Chaque semaine je continue à faire — pour vous — le tour des programmes TV en extirpant de tout cela une offre cinématographique autour de trois œuvres. Mais, je vais aussi vous proposer des contre-programmations ainsi que des secondes parties de soirée pour les cinéphiles insomniaques.
Semaine du 6 Octobre au 12 Octobre
Dimanche 6 Octobre.
Miss Sloane de John Madden sur France 2.
Elizabeth Sloane est une femme d’influence brillante et sans scrupules qui opère dans les coulisses de Washington. Employée dans un cabinet spécialisé dans le lobbying, elle affronte le plus grand défi de sa carrière. Elle va redoubler de manigances et manipulations pour atteindre une victoire qui pourrait s’avérer éclatante. Mais les méthodes dont elle use pour parvenir à ses fins menacent à la fois sa carrière et ses proches…
Véritable écrin pour son actrice principale — Jessica Chastain impériale, Miss Sloane c’est une intrigue d’une efficacité redoutable dans laquelle s’animent des dialogues-fleuves déglutis à la mitraillette. Une émulsion qui n’est pas sans rappeler la patte d’une des plus brillants scénaristes américains, Aaron Sorkin. Le film de John Madden pourrait être une suite spirituelle à sa série A la Maison-Blanche, mais du côté des lobbyings. Car, et c’est la force de ce long-métrage, il décortique – et dénonce, un système assez opaque; qui montre que la faiblesse du pouvoir politique et la toute-puissance de ces lobbys, en cela Madden signe une œuvre exaltante, mais également nuancée, aussi pessimiste qu’optimiste, galvanisante et révoltante.
Dans un autre registre... Olivier Nakache et Eric Toledano s’apprêtent à faire leur retour dans les salles obscures avec Hors Normes, une occasion parfaite pour revoir Intouchables sur TF1. Succès monstre à sa sortie, le film mérite pleinement ses phénoménales entrées, du cinéma populaire fait avec orfèvrerie. Évident l’écueil de la niaiserie, le duo privilégie l’ambivalence avec un ton doucement acide. Un film drôle, touchant et émouvant porté par un Omar Sy impeccable de naturel et un Francois Cluzet bougrement bon.
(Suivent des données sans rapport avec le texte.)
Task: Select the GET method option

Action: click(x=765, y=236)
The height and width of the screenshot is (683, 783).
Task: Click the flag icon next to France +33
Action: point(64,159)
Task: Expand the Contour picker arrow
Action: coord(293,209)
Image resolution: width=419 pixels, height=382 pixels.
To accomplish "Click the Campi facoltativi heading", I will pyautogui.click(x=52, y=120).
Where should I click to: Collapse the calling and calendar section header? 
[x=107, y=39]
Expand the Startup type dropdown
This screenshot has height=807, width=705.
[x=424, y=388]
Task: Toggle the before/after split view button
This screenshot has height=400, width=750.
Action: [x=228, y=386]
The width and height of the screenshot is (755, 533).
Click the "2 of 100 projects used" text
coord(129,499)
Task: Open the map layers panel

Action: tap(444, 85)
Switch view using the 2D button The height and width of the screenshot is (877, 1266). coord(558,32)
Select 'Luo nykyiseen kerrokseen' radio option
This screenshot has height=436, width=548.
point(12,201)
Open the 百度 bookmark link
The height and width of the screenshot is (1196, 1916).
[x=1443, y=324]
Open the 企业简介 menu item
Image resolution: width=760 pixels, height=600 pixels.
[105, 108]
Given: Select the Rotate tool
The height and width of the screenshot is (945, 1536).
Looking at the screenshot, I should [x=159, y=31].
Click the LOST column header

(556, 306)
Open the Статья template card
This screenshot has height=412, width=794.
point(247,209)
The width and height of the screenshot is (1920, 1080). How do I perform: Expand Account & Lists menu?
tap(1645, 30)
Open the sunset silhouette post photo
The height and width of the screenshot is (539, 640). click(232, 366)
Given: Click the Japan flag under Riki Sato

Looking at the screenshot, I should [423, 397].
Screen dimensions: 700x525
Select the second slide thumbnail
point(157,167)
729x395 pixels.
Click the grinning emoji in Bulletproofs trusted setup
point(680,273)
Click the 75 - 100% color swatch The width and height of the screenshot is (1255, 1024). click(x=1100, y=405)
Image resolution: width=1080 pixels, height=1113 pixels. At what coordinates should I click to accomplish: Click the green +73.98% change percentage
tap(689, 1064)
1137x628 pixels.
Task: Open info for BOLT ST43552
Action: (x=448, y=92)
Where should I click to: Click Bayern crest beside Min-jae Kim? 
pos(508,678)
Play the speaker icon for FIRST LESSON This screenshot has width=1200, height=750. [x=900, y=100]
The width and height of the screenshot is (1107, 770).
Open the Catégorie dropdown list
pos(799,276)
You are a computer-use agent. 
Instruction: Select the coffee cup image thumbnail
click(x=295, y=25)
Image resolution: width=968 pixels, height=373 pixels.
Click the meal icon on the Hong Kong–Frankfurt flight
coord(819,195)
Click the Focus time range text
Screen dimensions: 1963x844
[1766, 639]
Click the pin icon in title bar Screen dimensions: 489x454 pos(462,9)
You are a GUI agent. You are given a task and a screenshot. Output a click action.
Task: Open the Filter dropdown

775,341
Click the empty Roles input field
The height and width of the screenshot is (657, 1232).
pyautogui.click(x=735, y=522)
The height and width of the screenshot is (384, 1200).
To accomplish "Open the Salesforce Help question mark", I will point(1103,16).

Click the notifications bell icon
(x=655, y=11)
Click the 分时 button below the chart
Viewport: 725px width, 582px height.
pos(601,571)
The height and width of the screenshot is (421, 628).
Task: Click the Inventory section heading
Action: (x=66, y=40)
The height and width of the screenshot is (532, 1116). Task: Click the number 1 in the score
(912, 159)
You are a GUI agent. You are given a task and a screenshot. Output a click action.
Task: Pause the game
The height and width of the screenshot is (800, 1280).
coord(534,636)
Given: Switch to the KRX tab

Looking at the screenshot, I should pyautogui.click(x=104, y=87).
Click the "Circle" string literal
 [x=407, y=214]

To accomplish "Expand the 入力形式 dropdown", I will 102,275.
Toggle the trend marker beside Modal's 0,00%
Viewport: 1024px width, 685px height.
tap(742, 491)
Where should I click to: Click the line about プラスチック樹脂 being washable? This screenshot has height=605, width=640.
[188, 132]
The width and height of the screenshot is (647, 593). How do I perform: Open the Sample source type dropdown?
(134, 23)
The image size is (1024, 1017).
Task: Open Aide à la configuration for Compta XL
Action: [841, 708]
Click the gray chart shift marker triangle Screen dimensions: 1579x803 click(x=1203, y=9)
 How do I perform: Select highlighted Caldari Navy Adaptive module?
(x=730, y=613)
La soirée continue avec… Scarface sur France 2. Le long-métrage de Brian de Palma mêle étroitement la violence crue, l’esthétisme baroque et une observation au vitriol du rêve américain. Porté, incarné, possédé par un Al Pacino hors norme, Scarface est une œuvre totale, impactant son spectateur, quelle que soit l’époque. Un film à qualificatifs qu’on pourrait lister : chef d’œuvre, meilleur film du genre, film culte.
Lundi 7 Octobre.
Jour de Fête de Jacques Tati sur Arte.
Des forains s’installent dans un calme village. Parmi les attractions se trouve un cinéma ambulant où le facteur découvre un film documentaire sur ses collègues américains. Il décide alors de se lancer dans une tournée à « l’américaine »…
Premier film du réalisateur, Jour de Fête pose les jalons du style Tati, l’intrigue aussi fine qu’une feuille de papier, offre une série de gags burlesques irrésistiblement hilarants. Si l’œuvre demeure la plus bavarde de son auteur, elle est la prémisse de ce cinéma quasi muet, qui dénote à l’époque, mais qui permet au réalisateur de donner à l’image sa toute-puissance. Surtout, Tati teinte Jour de Fête — comme l’ensemble de ses films — une profondeur, scrutant les mutations de la société (son obsession), il capte l’époque et s’en nourrit. En cela, le cinéma de Tati s’apprécie comme un témoignage drôle, poétique, mais aussi peuplé d’une inquiétude, celle des évolutions folles, du décalage que cela créer, du ridicule que cela permet.
Mais également... C8 continue son cycle Rambo avec Rambo 2 : la mission de George P.Cosmatos. Clairement moins impactant sur le plan émotionnel, cette suite se prélasse dans l’action. Déploiement pyrotechnique où Rambo tire à la mitraillette, rase un campement avec un hélico, tire à l’arc ou encore se fait torturer dans un véritable Stallone Show jouissif. Un spectacle hallucinant parsemé de second degré, un film qui assume ce qu’il est et cela fait du bien.
Mercredi 9 Octobre.
Quai d’Orsay de Bertrand Tavernier sur Arte.
Jeune enarque, Arthur Vlaminck est recruté par le cabinet d’Alexandre Taillard de Worms, flamboyant ministre des Affaires étrangères. Il lui confie le « langage », autrement dit, la rédaction des discours. Le directeur de cabinet le charge alors de préparer l’allocution du ministre aux Nations-Unis.
Adaptation de la BA de Christophe Blain et Antonin Baudry, Quai d’Orsay recréer l’esprit de l’œuvre originale. Emporté par des dialogues percutants, piquants et savoureux, le film fait de la politique une sorte de vaudeville de haut standing. Bertrand Tavernier, loin de se prélasser dans le domaine de la satire, préfère observer sans juger. Ainsi, le long-métrage dépeint les arcades du pouvoir, avec une plume aérienne et une réalisation d’une belle inventivité. Porté par un casting sans faille, dont un tonitruant Thierry Lhermitte, Quai d’Orsay est un bijou de finesse, d’intelligence et de fluidité. Une forte dissonance dans une comédie française souvent engluée dans la facilité, le formatage et la vulgarité.
Mais aussi... France 4 propose le premier James Bond de Roger Moore : Vivre et laisser mourir. Réalisé par Guy Hamilton déjà à la manœuvre de Goldfinger et Les Diamants sont éternels, l'opus marque un changement de tonalité propre au changement d’incarnation. Vrai film d’action brut, plus terre-à-terre, à l’ambiance très polar, Vivre et laisser mourir impose Morre et donc Bond dans l’époque tout en conservant un flegme, une élégance, une sophistication sans doute très british.